Project description:BACKGROUND:Late embryogenesis abundant (LEA) proteins are large groups of hydrophilic proteins with major role in drought and other abiotic stresses tolerance in plants. In-depth study and characterization of LEA protein families have been carried out in other plants, but not in upland cotton. The main aim of this research work was to characterize the late embryogenesis abundant (LEA) protein families and to carry out gene expression analysis to determine their potential role in drought stress tolerance in upland cotton. Increased cotton production in the face of declining precipitation and availability of fresh water for agriculture use is the focus for breeders, cotton being the backbone of textile industries and a cash crop for many countries globally. RESULTS:In this work, a total of 242, 136 and 142 LEA genes were identified in G. hirsutum, G. arboreum and G. raimondii respectively. The identified genes were classified into eight groups based on their conserved domain and phylogenetic tree analysis. LEA 2 were the most abundant, this could be attributed to their hydrophobic character.

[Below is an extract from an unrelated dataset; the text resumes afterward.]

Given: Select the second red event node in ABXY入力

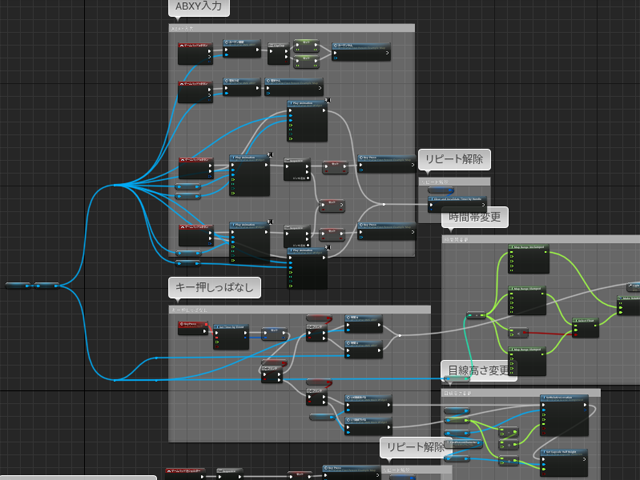Looking at the screenshot, I should (x=195, y=91).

Upland cotton LEA genes have fewer introns and are distributed in all chromosomes. Majority of the duplicated LEA genes were segmental. Syntenic analysis showed that greater percentages of LEA genes are conserved. Segmental gene duplication played a key role in the expansion of LEA genes. Sixty three miRNAs were found to target 89 genes, such as miR164, ghr-miR394 among others. Gene ontology analysis revealed that LEA genes are involved in desiccation and defense responses. Almost all the LEA genes in their promoters contained ABRE, MBS, W-Box and TAC-elements, functionally known to be involved in drought stress and other stress responses. Majority of the LEA genes were involved in secretory pathways. Expression profile analysis indicated that most of the LEA genes were highly expressed in drought tolerant cultivars Gossypium tomentosum as opposed to drought susceptible, G. hirsutum. The tolerant genotypes have a greater ability to modulate genes under drought stress than the more susceptible upland cotton cultivars. CONCLUSION:The finding provides comprehensive information on LEA genes in upland cotton, G. hirsutum and possible function in plants under drought stress.